• **Passo citato**
================================

Mattarella quindi resta ancora alla finestra e registra la volontà dei partiti, definendo le comunicazioni del premier che si terranno lunedì e martedì un "indispensabile chiarimento politico". L'evoluzione della crisi, tuttavia, in questa fase non lo coinvolge come prima attore e forse non dovrà farlo. Non è insomma ancora il momento di dover intervenire perché la strada unica percorribile, quella dettata dalla Costituzione, è attendere che il governo, i partiti e il Parlamento si esprimano. Quello che Mattarella aveva da dire lo ha ribadito forte e chiaro ieri invitando il premier a "uscire velocemente dall'incertezza". Non perdere tempo e riprendere quindi in mano i dossier di cui il Paese ha disperatamente bisogno per avviare la "ricostruzione" di cui ha bisogno essendo ancora in piena pandemia. Nulla deve essere accantonato e su questo punto maggioranza e opposizione, sia alla Camera che al Senato, hanno risposto presente. Nessun provvedimento subirà ritardi, in primis lo scostamento di bilancio e il decreto ristori, e anche Renzi ha assicurato che ci sarà.

================================

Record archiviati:

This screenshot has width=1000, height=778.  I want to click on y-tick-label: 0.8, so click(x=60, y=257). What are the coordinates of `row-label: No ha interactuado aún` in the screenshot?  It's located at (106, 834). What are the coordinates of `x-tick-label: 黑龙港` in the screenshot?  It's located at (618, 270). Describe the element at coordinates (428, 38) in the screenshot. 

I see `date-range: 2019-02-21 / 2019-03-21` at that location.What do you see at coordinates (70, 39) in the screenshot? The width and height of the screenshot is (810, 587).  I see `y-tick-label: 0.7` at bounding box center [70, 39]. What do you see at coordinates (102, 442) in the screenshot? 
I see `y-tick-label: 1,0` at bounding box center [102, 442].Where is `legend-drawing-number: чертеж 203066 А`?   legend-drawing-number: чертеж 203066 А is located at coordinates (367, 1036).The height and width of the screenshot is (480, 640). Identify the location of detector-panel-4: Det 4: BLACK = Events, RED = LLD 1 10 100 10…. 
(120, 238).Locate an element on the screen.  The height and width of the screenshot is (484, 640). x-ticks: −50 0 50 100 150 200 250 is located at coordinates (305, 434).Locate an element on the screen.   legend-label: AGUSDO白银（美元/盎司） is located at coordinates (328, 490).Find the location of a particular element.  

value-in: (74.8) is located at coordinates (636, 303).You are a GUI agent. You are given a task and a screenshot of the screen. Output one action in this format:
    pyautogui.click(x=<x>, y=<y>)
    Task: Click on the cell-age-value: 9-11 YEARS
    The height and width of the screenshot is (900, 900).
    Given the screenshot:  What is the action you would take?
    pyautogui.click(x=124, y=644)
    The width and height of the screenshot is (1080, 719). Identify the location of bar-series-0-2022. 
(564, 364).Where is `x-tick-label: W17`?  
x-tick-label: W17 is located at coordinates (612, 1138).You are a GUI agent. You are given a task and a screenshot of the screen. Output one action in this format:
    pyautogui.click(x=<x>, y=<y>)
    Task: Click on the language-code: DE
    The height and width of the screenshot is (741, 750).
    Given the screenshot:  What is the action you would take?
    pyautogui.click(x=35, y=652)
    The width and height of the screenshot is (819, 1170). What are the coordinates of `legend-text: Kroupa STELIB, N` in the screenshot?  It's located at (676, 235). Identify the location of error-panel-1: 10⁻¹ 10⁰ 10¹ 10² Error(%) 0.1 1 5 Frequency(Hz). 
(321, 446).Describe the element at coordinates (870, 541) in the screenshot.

================================

• **Esercizio A**
Nel passo citato sulla crisi di governo, con quale espressione Mattarella definisce le comunicazioni del premier previste per lunedì e martedì?
• **Esercizio B**
Prosegui il passo citato sulla crisi di governo, riprendendo subito dopo la sua ultima frase.
Per questo lavoro i record non sono necessari.

• **Risposta A**
Le definisce un "indispensabile chiarimento politico".

• **Risposta B**
A questo punto la strada appare sempre più segnata. Con i renziani fuori dalla maggioranza, il governo avrà bisogno della fiducia dei responsabili, soprattutto in Senato. E' noto che il presidente non veda di buon occhio un governo fondato su una maggioranza 'raccogliticcia', ma in questo caso, qualora Conte ottenga la fiducia a Camera e Senato, anche con un gruppo di 'salvatori' improvvisati per l'occasione, Mattarella non potrebbe opporsi. Si procederebbe come fece Napolitano con Berlusconi dichiarando semplicemente che "la crisi è rientrata". In caso contrario Conte sarebbe costretto alle dimissioni e non potrebbe più spendere il suo nome per un eventuale governo. La sua esperienza si fermerebbe al bis. Stando così le cose entrerebbe in scena Mattarella convocando le consultazioni, per verificare l'esistenza di una maggioranza in Parlamento, ma a questo punto dovrebbe anche presentare il nome di un nuovo premier.